F1 customers want to seamlessly migrate between Alveo and F1 platforms to enable scaling in AWS cloud. The F1 development flow currently supports the requirement with Vitis, but there is no such support available for full custom RTL development flow (Vivado design flow). AWS F1.A.1.4 shell is targetted at enabling this.
AWS F1.A.1.4 shell enables customers to migrate designs seamlessly between on-premise U200 Alveo card and F1 platform in a full custom RTL development flow. This gives choice to the customers to use either a Vitis flow or a full custom RTL/Vivado design flow and seamlessly migrate designs between Alveo U200 and F1. The F1.A.1.4 shell for Alveo U200 is fully compatible with F1.X.1.4 shell thus making the migration as simple as swapping the shell with one another, with no design changes to user logic. Xilinx device, xcu200-fsgd2104-2-e (Part used in U200) is based on VU9P and has the same base SLR die with the same number of SLRs as VU9P (F1 device) and is therefore highly compatible with F1 implementation.
The F1.A.1.4 shell is fully interface compatible and footprint compatible with F1.X.1.4 and no changes to custom logic design are required.
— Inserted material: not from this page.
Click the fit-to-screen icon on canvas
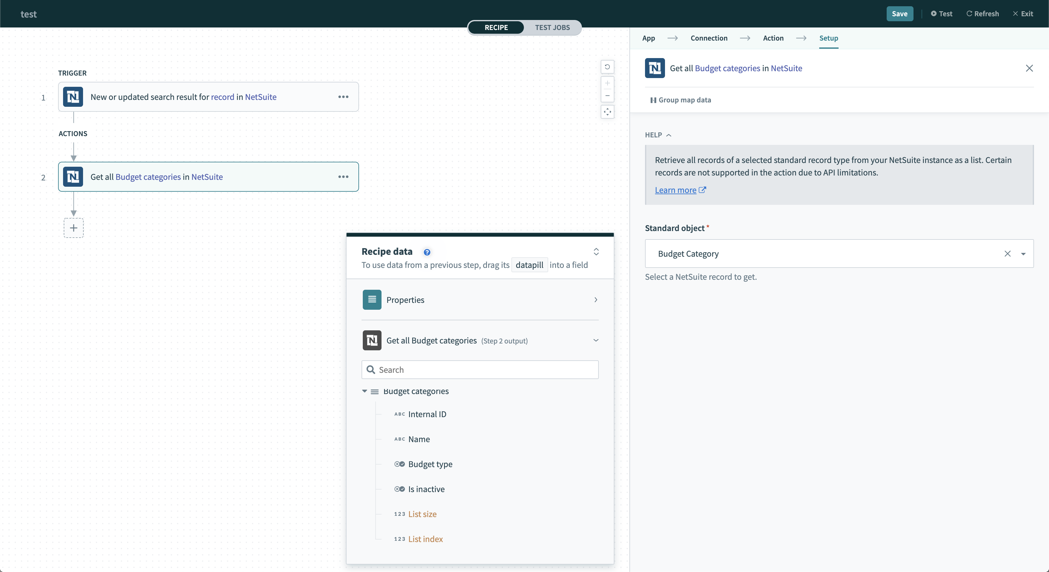Screen dimensions: 1049x572 [x=606, y=111]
Similar to the existing F1 shells, the F1.A.1.4 shell provides all the required communication interfaces to the custom logic. This helps our customers with the effort required to implement their own interfaces for Alveo U200 platform and also provides them with a seamless migration path to F1 in the custom RTL development flow. The F1.A.1.4 shell does not support partial reconfiguration/DFX. Dynamic clock configuration, VDIP/VLED are controlled via registers in PF1-B0 in F1.A.1.4 shell, using tools provided in the developer kit. SW APIs supported by F1.X.1.4 shell are not available/compatible with F1.A.1.4 shell.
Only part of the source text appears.